C'est une approche basée sur les principes de réduction des risques, parce que cette approche-là conseille, aide et accompagne les personnes qui le désirent pour pratiquer l'abstinence, ceux qui ne peuvent pas ou qui ne veulent pas pratiquer l'abstinence, on les accompagne à gérer la fidélité dans leur partenariat et ceux qui ne peuvent pas à ce niveau, on les accompagne à utiliser les préservatifs.
Un principe important de Harm Reduction consiste à utiliser la non coercition, c’est-à-dire, ne pas obliger les personnes à faire ce qu'elles ne veulent pas, parce qu’il faut noter que même si elle change de comportement, ce changement ne va pas être pérenne, il faut qu’il soit volontaire d’où cette approche douce, progressive incrémentale qui vise à installer des comportements sains dans la durée.
En tant que chercheur, quelles sont les alternatives que vous proposez pour la réduction des risques ?
Ça dépend en fait du sujet, pour le tabac on propose le tabac chauffé. Maintenant pour d'autres questions comme l'alcool, on sait qu'il y a aussi des alcools non alcoolisés, pour l'addiction ou bien pour le risque sexuel, il y a eu beaucoup d'avancées avec l'érection de la pandémie du VIH. Il y a eu beaucoup d'actions de sensibilisation, de prévention, de distribution de condoms, etc. qui sont des approches basées sur la réduction des risques.
Ces approches-là ont montré des résultats, en plus évidemment d'autres actions de couverture sanitaire et ce sont des actions qui ont prouvé leur efficacité.

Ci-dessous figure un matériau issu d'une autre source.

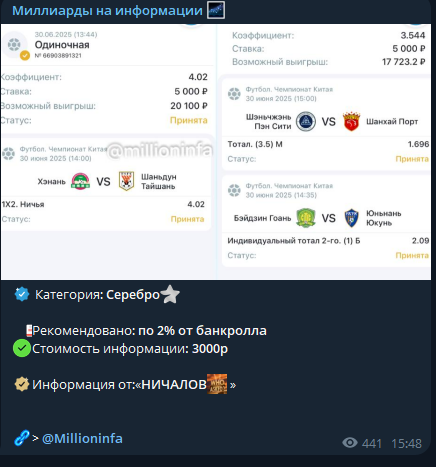436x467 pixels.
Task: Click the Юньнань Юкунь blue shield logo
Action: pyautogui.click(x=351, y=218)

L'épidémie du SIDA a tendance à se stabiliser, voire à reculer dans certains pays.
Que pensez-vous des approches traditionnelles ?
Il ne faut pas aussi aller vers les extrêmes, il faut certainement que les lois restent assez coercitives. Il ne faut pas quand même qu'on ouvre tout et qu'on permette tout parce que ce n’est pas ça l'approche de la réduction des risques. Il y aura toujours dans toutes sociétés des lois, des règlements que tout individu est censé respecter.

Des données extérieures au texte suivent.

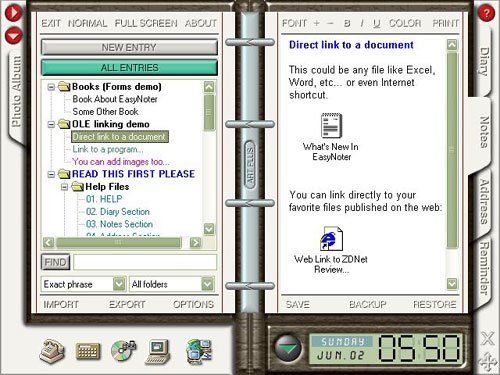Toggle bold formatting B
500x375 pixels.
tap(347, 23)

Entre deux solutions, il faut choisir celle qui est la meilleure à moindre coût, et c'est-à-dire qu’il faut faire des études coût-efficacité pour voir entre les approches coercitives et les approches basées sur la réduction des risques comment trouver la balance, quel est le meilleur compromis entre ces deux approches pour arriver à aller vers des actions et des interventions vraiment efficaces.
Parce qu'il faut le dire, en ce qui concerne le tabac, nos pays sont de plus en plus soumis au fardeau des maladies non transmissibles, il faut que ça s'arrête.